When my little brother started dealing with chronic pain, I lost my best friend. We would play together until his cheeks flushed bright red and he’d shut down, lash out and hide away. Increasingly, hiding away became his reaction to the pain- isolating him from friends, family, school, sports, and me. Pain snowballed into insomnia, isolation and depression. Yet behind his closed bedroom doors, for me, his pain wasn’t real. I couldn’t see a wound and there was no direct diagnosis from a doctor so, in my eyes, my little brother was just being a little brother: faking it. Truly understanding my brother’s pain was a long journey which, at times, cost me my relationship with my brother. For brothers and sisters, communication often comes in the form of teasing and tormenting with love hidden between the pokes and jabs. With my brother’s chronic pain, we both had to learn to communicate in a new way.

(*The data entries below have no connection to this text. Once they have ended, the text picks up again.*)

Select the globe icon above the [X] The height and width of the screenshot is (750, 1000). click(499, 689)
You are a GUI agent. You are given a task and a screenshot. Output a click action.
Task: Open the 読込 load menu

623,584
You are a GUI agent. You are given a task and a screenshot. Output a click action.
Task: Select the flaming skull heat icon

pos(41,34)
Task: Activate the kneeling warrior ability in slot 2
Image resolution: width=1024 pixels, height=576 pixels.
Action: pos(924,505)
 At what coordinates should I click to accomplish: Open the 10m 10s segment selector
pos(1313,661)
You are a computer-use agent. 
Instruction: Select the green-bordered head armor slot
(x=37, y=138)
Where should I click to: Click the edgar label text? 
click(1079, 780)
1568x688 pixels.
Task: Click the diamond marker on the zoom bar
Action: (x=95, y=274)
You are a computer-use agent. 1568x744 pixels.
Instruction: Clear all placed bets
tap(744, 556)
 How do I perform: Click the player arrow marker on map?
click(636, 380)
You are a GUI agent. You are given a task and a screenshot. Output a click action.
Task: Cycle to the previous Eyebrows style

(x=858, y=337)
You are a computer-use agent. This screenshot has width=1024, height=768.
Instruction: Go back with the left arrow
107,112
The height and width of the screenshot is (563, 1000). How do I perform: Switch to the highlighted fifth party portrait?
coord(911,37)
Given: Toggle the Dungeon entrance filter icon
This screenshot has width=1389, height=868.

If asked what “helped” my brother the most, my answer is not the doctors, medications, or therapy sessions, it’s music. My brother learned to communicate and handle his pain through music. At night, when the pain was the worst, he would play guitar endlessly. He is now a phenomenal musician and can play any song instantly by ear. Music gave my brother control, pain relief, confidence, community and it gave me a relationship with my brother again.
Pain is not individual. My brother’s pain trickled into all aspects of my family’s life and I am so thankful for CHYP’s work to create a community of people dealing with pain, personally or through a loved-one. I’m also grateful for the realization that mental health and physical health are intimately connected and that healing comes in many different forms. My brother’s relationship to music plays a big role in his life with chronic pain and it played a big role in reconnecting me with my best friend.